Published on Friday September 28, 2018 by Nico Vertriest in Qt Quick 2.0 Qt Quick Controls | Comments

This tutorial shows how to develop a simple alarm application as an introduction to QML and Qt Quick Controls. Until 5.11 the documentation did have an example "Getting Started Programming with Qt Quick", but that was not really written for someone who is a complete beginner in QML, nor did it use Qt Quick Controls.

The example is available in 5.12 and can be found here: Getting Started Programming with Qt Quick.

This is a simple app where the main screen is a ListView, and where most fields are filled using the Tumbler QML type. The app stores the alarms in a ListModel. The application is very similar to the alarm application usually found on an Android or IOS phone.

User Interface

The main screen shows the list of saved alarms:

mainscreen

The detail screen becomes visible when you click a particular alarm. It lets you edit or delete existing alarms. You can also select days on which the alarm needs to be repeated.

detailscreen

The dialog screen is used for adding new alarms. It pops up when you click on the "+" RoundButton on the bottom of the main screen:

addalarms

 

Entering and Saving Alarms

Most data is entered with the Tumbler QML type. Below you can see part of AlarmDialog.qml, the dialog for entering new alarms.qml.

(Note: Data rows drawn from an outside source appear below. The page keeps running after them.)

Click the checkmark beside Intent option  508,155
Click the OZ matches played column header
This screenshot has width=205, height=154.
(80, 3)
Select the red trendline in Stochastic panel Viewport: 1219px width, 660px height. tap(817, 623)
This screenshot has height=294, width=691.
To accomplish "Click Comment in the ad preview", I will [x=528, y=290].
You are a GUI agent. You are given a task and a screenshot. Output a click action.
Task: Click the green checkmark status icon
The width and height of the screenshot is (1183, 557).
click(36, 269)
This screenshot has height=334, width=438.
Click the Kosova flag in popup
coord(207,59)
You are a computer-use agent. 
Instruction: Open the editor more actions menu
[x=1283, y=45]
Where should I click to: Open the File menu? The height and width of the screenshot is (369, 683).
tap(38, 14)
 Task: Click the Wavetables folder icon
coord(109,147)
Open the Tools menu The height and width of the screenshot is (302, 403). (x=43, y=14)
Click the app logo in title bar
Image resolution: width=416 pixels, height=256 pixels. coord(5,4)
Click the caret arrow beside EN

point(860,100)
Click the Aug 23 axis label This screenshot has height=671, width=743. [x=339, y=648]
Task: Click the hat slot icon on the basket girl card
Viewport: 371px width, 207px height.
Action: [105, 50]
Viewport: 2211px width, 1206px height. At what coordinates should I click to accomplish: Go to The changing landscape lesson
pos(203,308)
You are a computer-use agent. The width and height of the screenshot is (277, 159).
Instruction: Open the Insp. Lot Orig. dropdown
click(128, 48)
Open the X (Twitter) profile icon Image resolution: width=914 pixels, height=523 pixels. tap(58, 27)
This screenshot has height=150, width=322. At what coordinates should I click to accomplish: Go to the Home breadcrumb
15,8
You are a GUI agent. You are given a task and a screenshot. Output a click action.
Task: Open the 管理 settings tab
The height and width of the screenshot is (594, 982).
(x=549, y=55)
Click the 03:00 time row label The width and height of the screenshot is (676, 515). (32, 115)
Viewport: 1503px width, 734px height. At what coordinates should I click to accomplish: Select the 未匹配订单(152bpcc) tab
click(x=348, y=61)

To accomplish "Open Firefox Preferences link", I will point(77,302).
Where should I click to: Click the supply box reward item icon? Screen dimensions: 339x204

    contentItem: RowLayout {
RowLayout {
id: rowTumbler
Tumbler {
id: hoursTumbler
model: 24
delegate: TumblerDelegate {
text: formatNumber(modelData)
}
}
Tumbler {
id: minutesTumbler
model: 60
delegate: TumblerDelegate {
text: formatNumber(modelData)
}
}
}

RowLayout {
id: datePicker

Layout.leftMargin: 20

property alias dayTumbler: dayTumbler
property alias monthTumbler: monthTumbler
property alias yearTumbler: yearTumbler

readonly property var days: [31, 29, 31, 30, 31, 30, 31, 31, 30, 31, 30, 31]

Tumbler {
id: dayTumbler

function updateModel() {
// Populate the model with days of the month. For example: [0, ..., 30]
var previousIndex = dayTumbler.currentIndex
var array = []
var newDays = datePicker.days[monthTumbler.currentIndex]
for (var i = 1; i <= newDays; ++i)
array.push(i)
dayTumbler.model = array
dayTumbler.currentIndex = Math.min(newDays - 1, previousIndex)
}

Component.onCompleted: updateModel()

delegate: TumblerDelegate {
text: formatNumber(modelData)
}
}
Tumbler {
id: monthTumbler

onCurrentIndexChanged: dayTumbler.updateModel()

model: 12
delegate: TumblerDelegate {
text: window.locale.standaloneMonthName(modelData, Locale.ShortFormat)
}
}
Tumbler {
id: yearTumbler

// This array is populated with the next three years. For example: [2018, 2019, 2020]
readonly property var years: (function() {
var currentYear = new Date().getFullYear()
return [0, 1, 2].map(function(value) { return value + currentYear; })
})()

model: years
delegate: TumblerDelegate {
text: formatNumber(modelData)
}
}
}
}

Clicking on "OK" adds the new alarm to the ListModel with id alarmModel.

    onAccepted: {
alarmModel.append({
"hour": hoursTumbler.currentIndex,
"minute": minutesTumbler.currentIndex,
"day": dayTumbler.currentIndex + 1,
"month": monthTumbler.currentIndex + 1,
"year": yearTumbler.years[yearTumbler.currentIndex],
"activated": true,
"label": "",
"repeat": false,
"daysToRepeat": [
{ "dayOfWeek": 0, "repeat": false },
{ "dayOfWeek": 1, "repeat": false },
{ "dayOfWeek": 2, "repeat": false },
{ "dayOfWeek": 3, "repeat": false },
{ "dayOfWeek": 4, "repeat": false },
{ "dayOfWeek": 5, "repeat": false },
{ "dayOfWeek": 6, "repeat": false }
],
})
}

Some notes...

The program handles only the user interface and the ListModel that is storing the alarms. There is no code for storing the alarms physically in JSON format or SQLite, nor for the actual triggering of the alarm with sound or a popup window. Maybe that would be a nice challenge for someone starting with QML.